Scientific classification
- Kingdom: Animalia
- Phylum: Chordata
- Class: Amphibia
- Order: Anura
- Family: Pyxicephalidae
- Genus: Strongylopus
- Species: S. fuelleborni
- Binomial name: Strongylopus fuelleborni (Nieden, 1911)
- Synonyms: Rana fülleborni Nieden, 1911 "1910"

= Fuelleborn's stream frog =

- Authority: (Nieden, 1911)
- Conservation status: LC
- Synonyms: Rana fülleborni Nieden, 1911 "1910"

Species of amphibian

Fuelleborn's stream frog or long-toed grass frog (Strongylopus fuelleborni) is a species of frog in the family Pyxicephalidae. It is found in the mountains of Malawi, Tanzania, and northeastern Zambia. Its natural habitats are montane grasslands at elevations of 1500–3000 m above sea level. Outside the breeding season, it can be found far from water. During the breeding season, males call from flooded grass. The egg clusters are laid just above streams, underneath dense vegetation. Tadpoles develop in the streams.

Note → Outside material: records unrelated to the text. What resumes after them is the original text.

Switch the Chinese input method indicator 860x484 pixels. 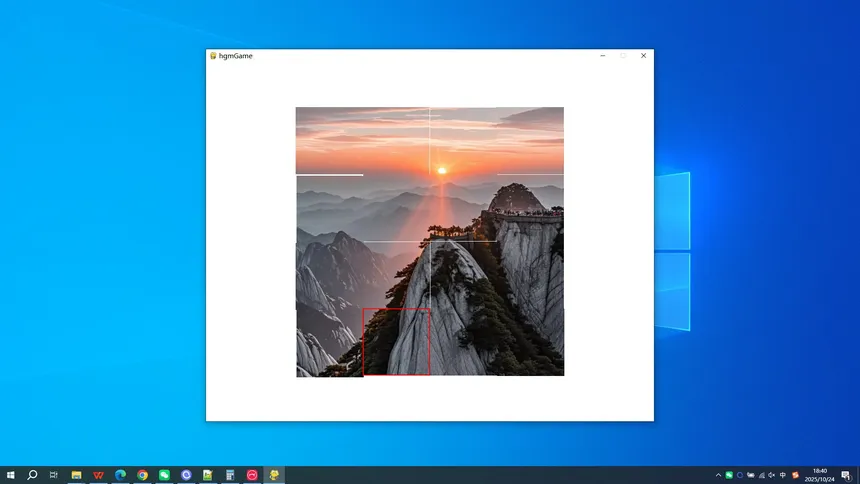pos(783,475)
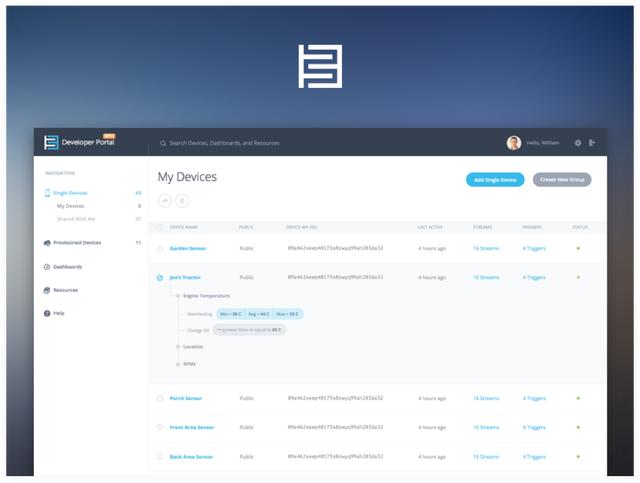The height and width of the screenshot is (483, 640).
Task: Expand the Location stream node
Action: [x=177, y=346]
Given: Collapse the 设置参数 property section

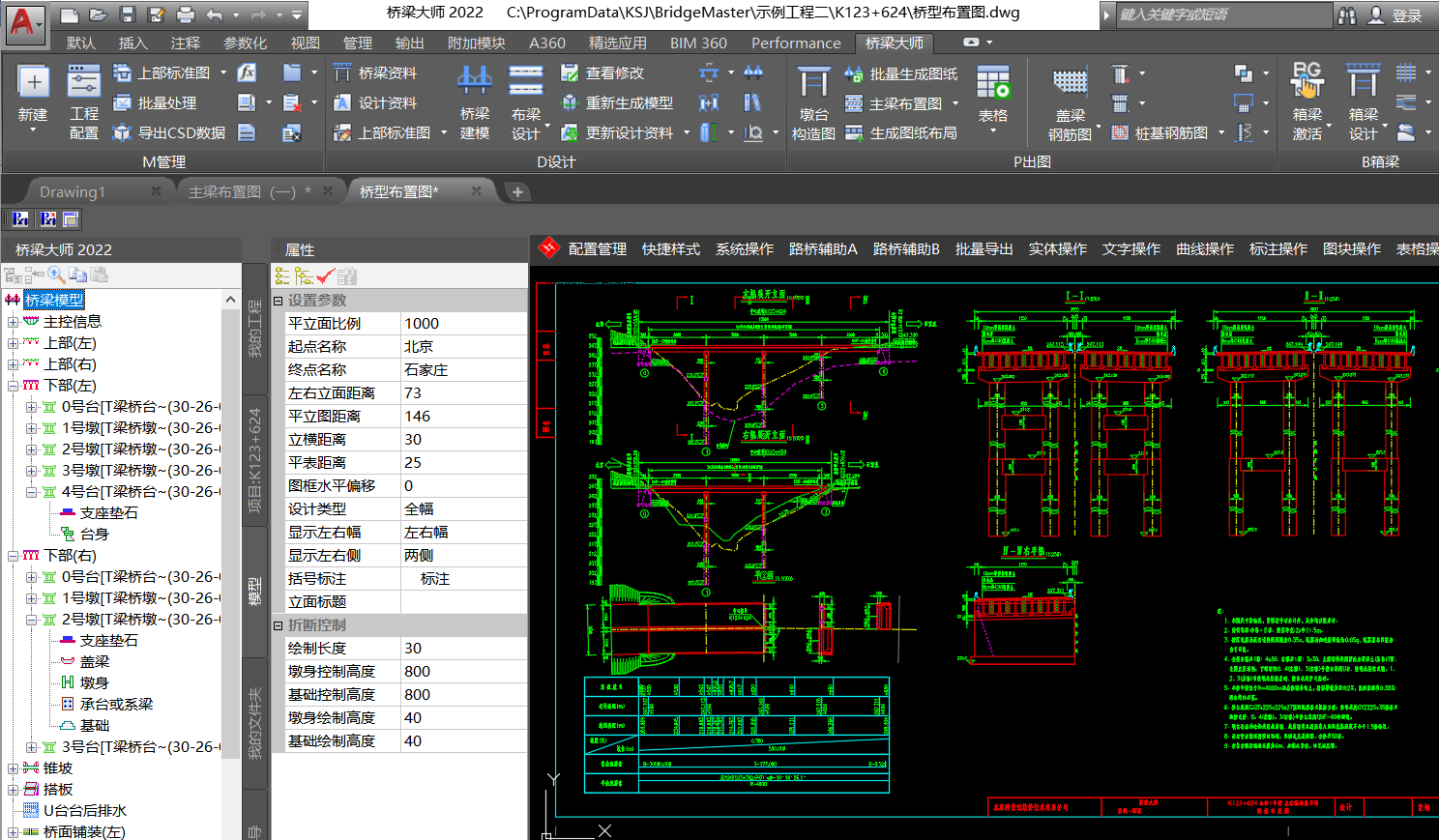Looking at the screenshot, I should [279, 301].
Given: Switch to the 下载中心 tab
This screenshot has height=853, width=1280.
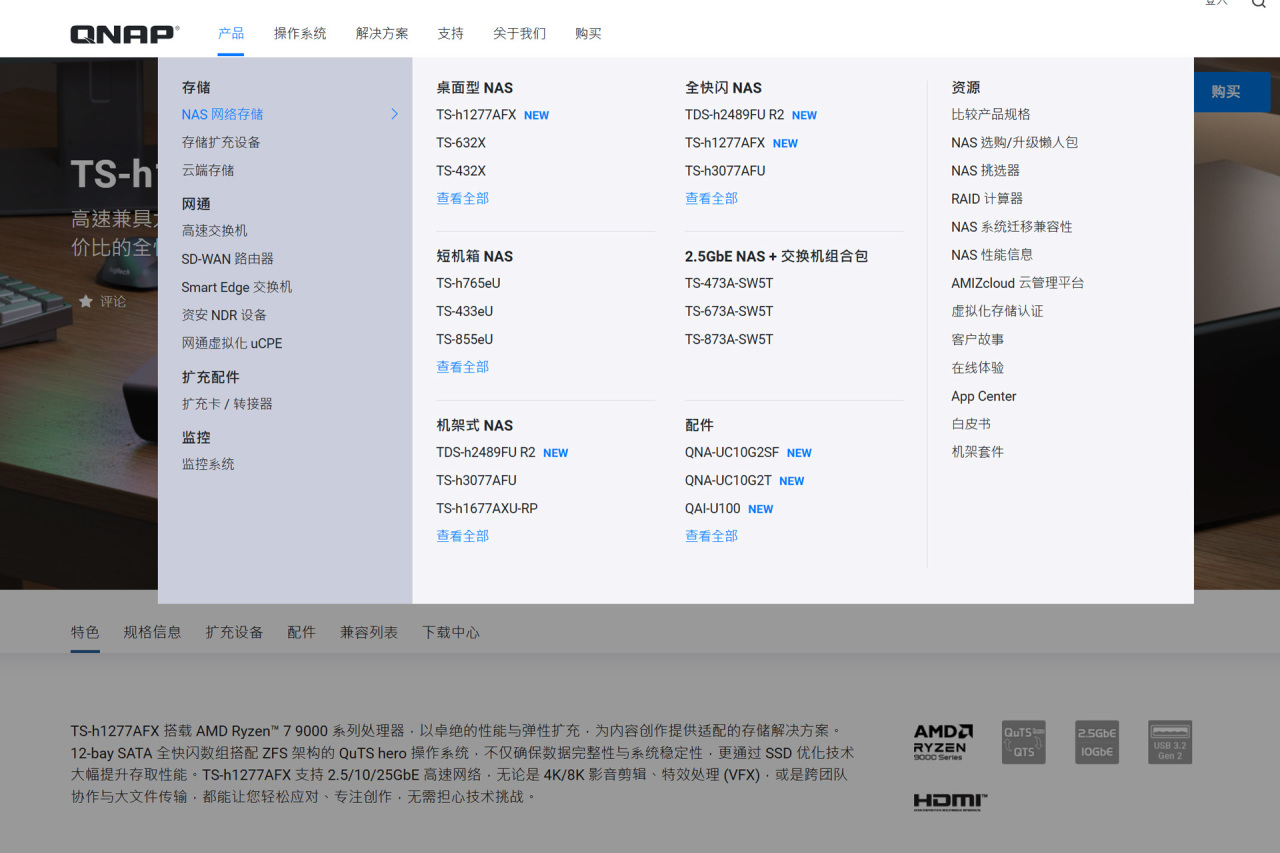Looking at the screenshot, I should [x=451, y=632].
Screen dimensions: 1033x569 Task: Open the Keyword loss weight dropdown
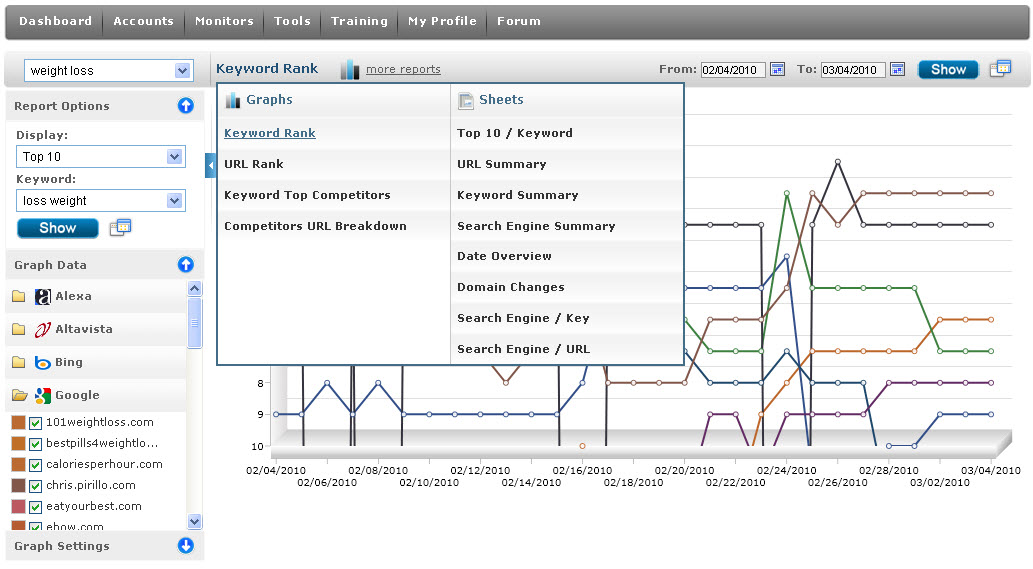click(175, 201)
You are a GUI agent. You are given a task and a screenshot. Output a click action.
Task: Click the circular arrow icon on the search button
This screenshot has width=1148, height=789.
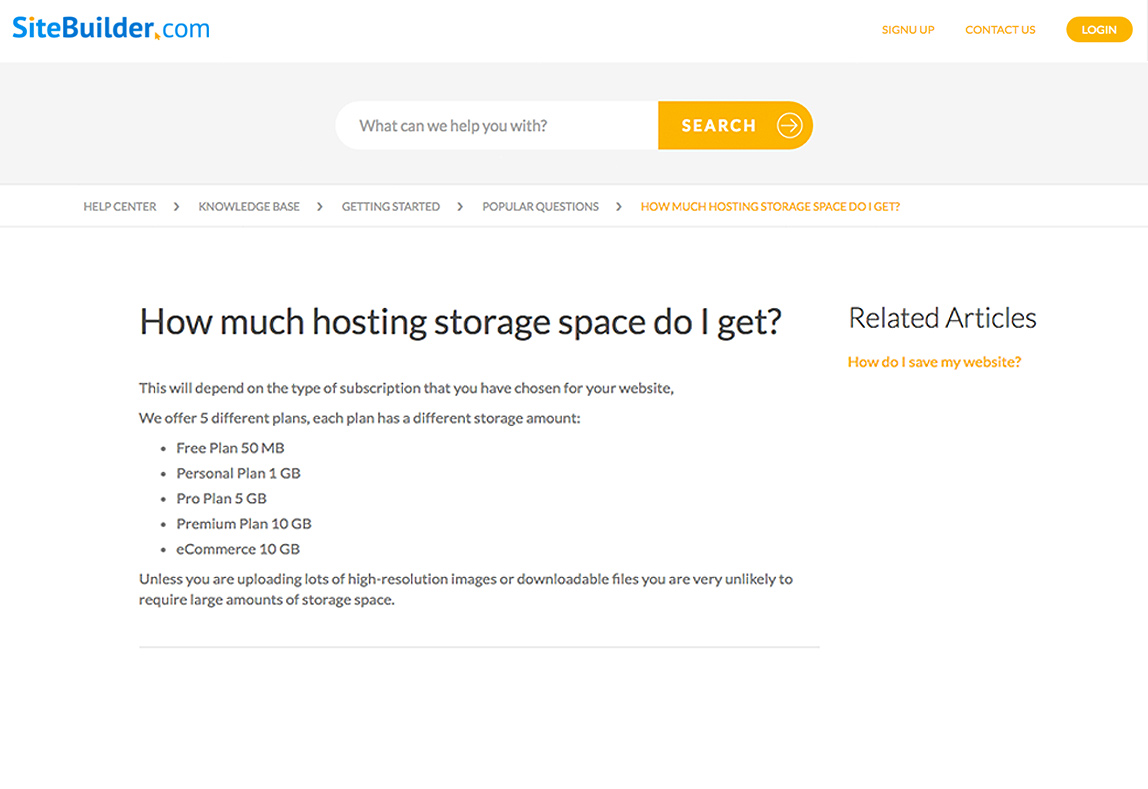point(790,125)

Strongylopus fuelleborni is a common species, but its montane grassland habitats are threatened in parts of its range because of afforestation, overgrazing, agriculture, human settlement, and spread invasive trees such as eucalyptus. These changes can lead to siltation of the breeding streams. The species is known from a few protected areas and probably occurs in several others.